▶ **Verilen Metin**:
==*==

II-ESASIN İNCELENMESİ: Raportör-Hakim Gülşen AKAR PEHLİVAN’ın, davanın çözümünde adli yargının görevli olduğu yolundaki raporu ile dosyadaki belgeler okunduktan; ilgili Başsavcılarca görevlendirilen Yargıtay Cumhuriyet Savcısı Uğurtan ALTUN’un davada adli yargının, Danıştay Savcısı Yakup BAL’ın ise idari yargının görevli olduğu yolundaki sözlü açıklamaları da dinlendikten sonra GEREĞİ GÖRÜŞÜLÜP DÜŞÜNÜLDÜ:

Dava, sigortalı aracın uğradığı hasarı ödeyen sigorta şirketinin, zararın idarece giderilmesi isteminden ibaret bulunan bir rücuen tazminat davasıdır.

2918 sayılı Karayolları Trafik Kanununun 1. maddesinde, Kanunun amacının karayollarında can ve mal güvenliği yönünden trafik düzenini sağlayacak ve trafik güvenliğini ilgilendiren tüm konularda alınacak önlemleri belirlemek olduğu; “Kapsam” başlıklı 2. maddesinde, bu Kanunun trafikle ilgili kuralları, şartları, hak ve yükümlülükleri bunların uygulamasını ve denetlenmesini ilgili kuruluşları ve bunların görev, yetki ve sorumluluk, çalışma usulleri ile diğer hükümleri kapsadığı ve bu kanunun karayollarında uygulanacağı belirtilmiştir.

Öte yandan 2918 sayılı Yasanın 19.1.2011 günlü Resmi Gazetede yayımlanarak yürürlüğe giren 6099 sayılı Yasanın 14. maddesiyle değişik 110. maddesinde “İşleteni veya sahibi Devlet ve diğer kamu kuruluşları olan araçların sebebiyet verdiği zararlara ilişkin olanları dahil, bu Kanundan doğan sorumluluk davaları, adli yargıda görülür. Zarar görenin kamu görevlisi olması, bu fıkra hükmünün uygulanmasını önlemez. Hemzemin geçitte meydana gelen tren-trafik kazalarında da bu Kanun hükümleri uygulanır.

==*==

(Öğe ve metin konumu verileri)
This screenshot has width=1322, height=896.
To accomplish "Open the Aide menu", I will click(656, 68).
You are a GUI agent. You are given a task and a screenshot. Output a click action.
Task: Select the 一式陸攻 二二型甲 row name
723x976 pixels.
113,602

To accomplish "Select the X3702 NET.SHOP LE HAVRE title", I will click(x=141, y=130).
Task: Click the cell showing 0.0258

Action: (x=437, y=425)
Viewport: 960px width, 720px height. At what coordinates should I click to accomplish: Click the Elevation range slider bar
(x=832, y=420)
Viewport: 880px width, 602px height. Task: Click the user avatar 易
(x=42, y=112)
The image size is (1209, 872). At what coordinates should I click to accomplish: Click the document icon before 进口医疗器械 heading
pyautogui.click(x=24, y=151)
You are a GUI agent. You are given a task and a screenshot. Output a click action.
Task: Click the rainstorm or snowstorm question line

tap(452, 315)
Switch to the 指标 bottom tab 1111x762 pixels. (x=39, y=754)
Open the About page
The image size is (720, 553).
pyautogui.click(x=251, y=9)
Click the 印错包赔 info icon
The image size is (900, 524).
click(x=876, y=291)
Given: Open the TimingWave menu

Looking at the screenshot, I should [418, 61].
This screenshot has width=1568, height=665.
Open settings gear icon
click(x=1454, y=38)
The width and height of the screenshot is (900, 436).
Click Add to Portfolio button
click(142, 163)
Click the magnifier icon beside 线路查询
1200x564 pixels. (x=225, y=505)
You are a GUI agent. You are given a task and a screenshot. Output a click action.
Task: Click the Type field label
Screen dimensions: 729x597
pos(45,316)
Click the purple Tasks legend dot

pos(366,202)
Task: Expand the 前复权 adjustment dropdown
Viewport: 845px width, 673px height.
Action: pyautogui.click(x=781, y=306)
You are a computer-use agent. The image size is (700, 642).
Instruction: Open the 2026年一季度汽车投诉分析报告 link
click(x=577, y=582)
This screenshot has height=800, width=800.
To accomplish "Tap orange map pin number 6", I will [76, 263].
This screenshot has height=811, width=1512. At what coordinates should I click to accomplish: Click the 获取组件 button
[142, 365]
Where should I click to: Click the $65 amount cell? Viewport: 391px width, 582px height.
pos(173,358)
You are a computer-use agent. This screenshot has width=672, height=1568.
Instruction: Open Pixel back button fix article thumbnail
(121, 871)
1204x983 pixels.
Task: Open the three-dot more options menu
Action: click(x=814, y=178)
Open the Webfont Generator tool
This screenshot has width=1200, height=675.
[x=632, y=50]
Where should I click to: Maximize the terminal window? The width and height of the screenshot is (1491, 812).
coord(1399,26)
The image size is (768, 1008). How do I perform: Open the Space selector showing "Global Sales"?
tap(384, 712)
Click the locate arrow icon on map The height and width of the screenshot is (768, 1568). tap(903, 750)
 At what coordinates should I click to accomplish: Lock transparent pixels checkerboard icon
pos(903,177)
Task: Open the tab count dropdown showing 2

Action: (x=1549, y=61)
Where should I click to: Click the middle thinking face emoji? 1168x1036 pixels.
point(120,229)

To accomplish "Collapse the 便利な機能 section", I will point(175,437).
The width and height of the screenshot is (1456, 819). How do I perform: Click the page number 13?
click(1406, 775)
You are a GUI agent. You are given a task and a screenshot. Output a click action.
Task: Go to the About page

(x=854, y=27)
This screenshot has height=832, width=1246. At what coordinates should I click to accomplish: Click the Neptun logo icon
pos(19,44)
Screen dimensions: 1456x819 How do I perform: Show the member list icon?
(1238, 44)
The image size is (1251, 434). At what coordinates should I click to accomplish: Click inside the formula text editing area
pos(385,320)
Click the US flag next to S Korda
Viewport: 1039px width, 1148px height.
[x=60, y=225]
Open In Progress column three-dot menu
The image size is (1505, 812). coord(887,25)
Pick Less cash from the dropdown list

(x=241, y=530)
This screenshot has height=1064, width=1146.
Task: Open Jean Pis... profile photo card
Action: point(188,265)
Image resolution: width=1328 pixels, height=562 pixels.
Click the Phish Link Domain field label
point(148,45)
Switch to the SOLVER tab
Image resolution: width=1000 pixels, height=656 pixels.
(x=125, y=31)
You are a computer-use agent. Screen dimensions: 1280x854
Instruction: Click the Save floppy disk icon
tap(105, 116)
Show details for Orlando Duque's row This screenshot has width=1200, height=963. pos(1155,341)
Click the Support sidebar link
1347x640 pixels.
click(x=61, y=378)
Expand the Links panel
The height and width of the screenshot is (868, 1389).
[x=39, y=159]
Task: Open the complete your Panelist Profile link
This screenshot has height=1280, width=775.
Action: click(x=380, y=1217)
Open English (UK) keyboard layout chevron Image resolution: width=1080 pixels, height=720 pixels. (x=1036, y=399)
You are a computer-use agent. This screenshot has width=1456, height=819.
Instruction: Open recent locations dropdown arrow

==*==

▶ **Yapılacak İş**:
Karar metninde "Öte yandan 2918" sözcüklerini içeren yerle başlayıp "Kanun hükümleri uygulanır." ile biten kısmı, "kamu görevlisi" yerine "devlet memuru" koyarak yeniden yazın.

▶ **Görevin Yanıtı**:
Öte yandan 2918 sayılı Yasanın 19.1.2011 günlü Resmi Gazetede yayımlanarak yürürlüğe giren 6099 sayılı Yasanın 14. maddesiyle değişik 110. maddesinde “İşleteni veya sahibi Devlet ve diğer kamu kuruluşları olan araçların sebebiyet verdiği zararlara ilişkin olanları dahil, bu Kanundan doğan sorumluluk davaları, adli yargıda görülür. Zarar görenin devlet memuru olması, bu fıkra hükmünün uygulanmasını önlemez. Hemzemin geçitte meydana gelen tren-trafik kazalarında da bu Kanun hükümleri uygulanır.